▶ **Data shown**
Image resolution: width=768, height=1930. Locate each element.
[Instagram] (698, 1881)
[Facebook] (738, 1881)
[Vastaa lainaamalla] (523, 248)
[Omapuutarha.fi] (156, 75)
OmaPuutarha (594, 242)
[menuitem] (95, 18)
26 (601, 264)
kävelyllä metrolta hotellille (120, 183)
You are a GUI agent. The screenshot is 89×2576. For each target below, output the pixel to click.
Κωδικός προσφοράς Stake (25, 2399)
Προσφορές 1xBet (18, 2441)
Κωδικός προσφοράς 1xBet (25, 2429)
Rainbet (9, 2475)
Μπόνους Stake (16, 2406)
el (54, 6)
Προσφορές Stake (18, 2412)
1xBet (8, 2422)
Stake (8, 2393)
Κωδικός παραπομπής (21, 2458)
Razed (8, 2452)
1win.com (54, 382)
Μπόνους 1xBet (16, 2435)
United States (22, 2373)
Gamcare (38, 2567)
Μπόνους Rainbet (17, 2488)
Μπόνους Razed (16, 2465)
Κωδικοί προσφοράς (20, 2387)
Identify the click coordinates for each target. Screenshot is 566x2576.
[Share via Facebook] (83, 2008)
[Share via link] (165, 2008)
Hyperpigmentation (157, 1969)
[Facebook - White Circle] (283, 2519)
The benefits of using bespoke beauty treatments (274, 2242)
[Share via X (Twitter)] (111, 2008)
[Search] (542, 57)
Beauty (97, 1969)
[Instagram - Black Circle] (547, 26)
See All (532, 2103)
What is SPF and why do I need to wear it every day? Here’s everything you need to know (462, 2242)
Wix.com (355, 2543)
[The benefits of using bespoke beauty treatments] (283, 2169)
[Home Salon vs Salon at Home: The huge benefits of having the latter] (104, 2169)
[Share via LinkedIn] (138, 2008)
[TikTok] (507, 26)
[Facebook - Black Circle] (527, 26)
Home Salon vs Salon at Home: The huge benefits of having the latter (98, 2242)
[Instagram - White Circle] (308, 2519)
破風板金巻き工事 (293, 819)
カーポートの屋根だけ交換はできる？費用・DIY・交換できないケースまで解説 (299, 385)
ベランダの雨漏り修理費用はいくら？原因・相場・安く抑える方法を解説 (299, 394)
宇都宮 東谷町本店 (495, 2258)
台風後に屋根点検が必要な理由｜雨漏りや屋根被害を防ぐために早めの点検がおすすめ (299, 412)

▶ **Directions**
An exact retyping of the lines from the one with "破風板金巻き工事 (293, 819)" to the end of the material above, with both ends included and nothing added, is the required answer.

▶ **The completed task**
破風板金巻き工事 (293, 819)
カーポートの屋根だけ交換はできる？費用・DIY・交換できないケースまで解説 (299, 385)
ベランダの雨漏り修理費用はいくら？原因・相場・安く抑える方法を解説 (299, 394)
宇都宮 東谷町本店 (495, 2258)
台風後に屋根点検が必要な理由｜雨漏りや屋根被害を防ぐために早めの点検がおすすめ (299, 412)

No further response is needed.